8 TÁVORA, Nestor; ALENCAR, Rosmar Rodrigues. Curso de Direito Processo Penal. 3ª ed. PODIIVM 2009. p. 656.

 

9 PACELLI, Eugenio, Curso de Processo Penal, 10ª ed, Lúmen Júris Editora. p.628.

 

10 TÁVORA, Nestor; ALENCAR, Rosmar Rodrigues. Curso de Direito Processo Penal. 3ª ed. PODIIVM 2009. p. 654.

11 "Concurso de infratores: havendo mais de um réu, a defesa preliminar só será oportunizada àqueles que estejam na condição de funcionário publico". TÁVORA, Nestor; ALENCAR, Rosmar Rodrigues. Curso de Direito Processo Penal. 3ª ed. PODIIVM 2009. p. 655.

 

 

REFERÊNCIAS BIBLIOGRÁFICAS

 

MAGALHÃES NORONHA, Edgard.

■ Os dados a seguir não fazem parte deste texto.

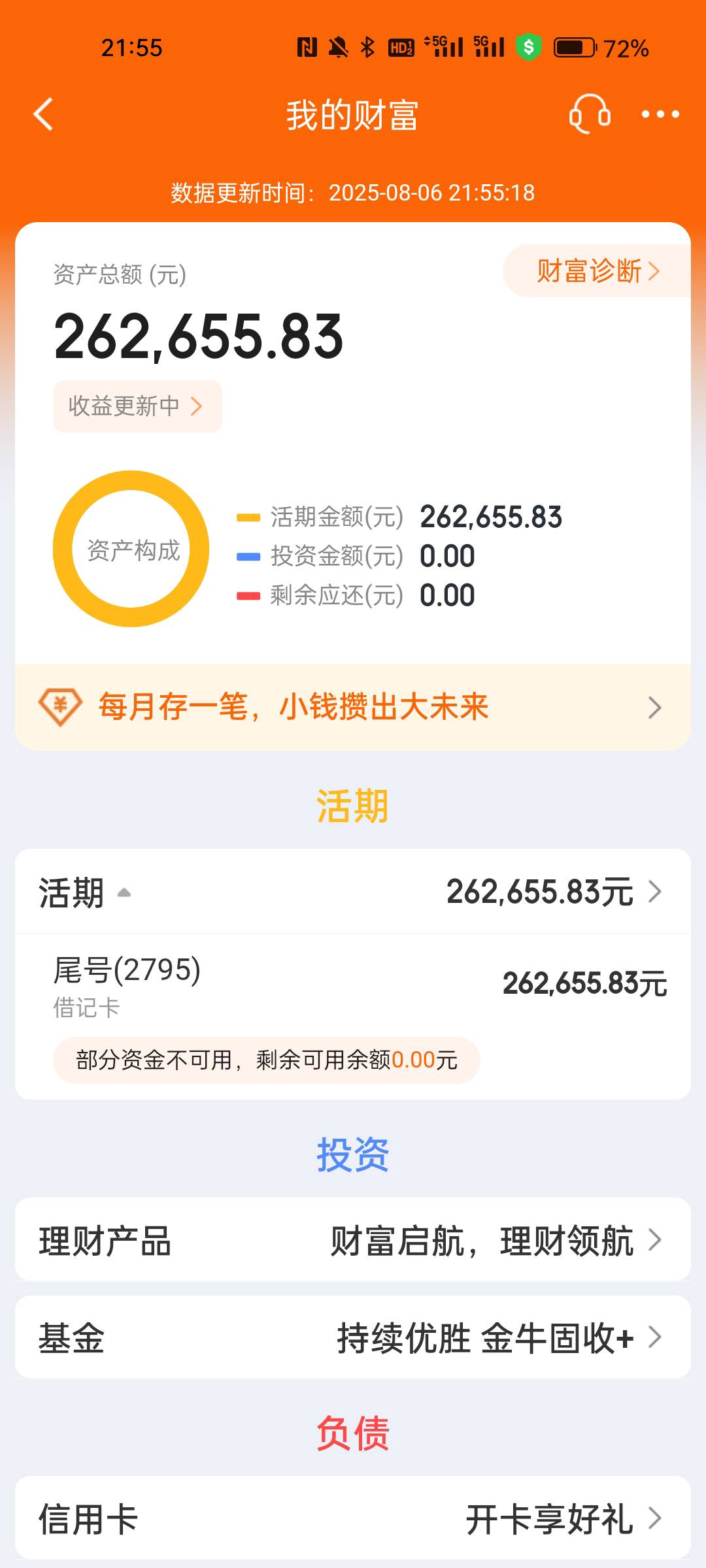Open the 财富诊断 button
Image resolution: width=706 pixels, height=1568 pixels.
pos(597,271)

Direito Penal, São Paulo: Saraiva.

 

 

HUNGRIA, Nelson. Comentários ao Código Penal. 12ª ed. Rio de Janeiro: Forense.

 

DELMANTO, Celso, Código Penal Comentado, Rio de Janeiro, Renovar, 1988.

 

NUCCI, Guilherme de Souza. Código de processo penal comentado. 2ª ed. São Paulo: RT, 2003.

 

TÁVORA, Nestor; ALENCAR, Rosmar Rodrigues. Curso de Direito Processo Penal. 3ª ed. PODIIVM 2009.

 

PACELLI, Eugenio, Curso de Processo Penal, 10ª ed, Lúmen Júris Editora.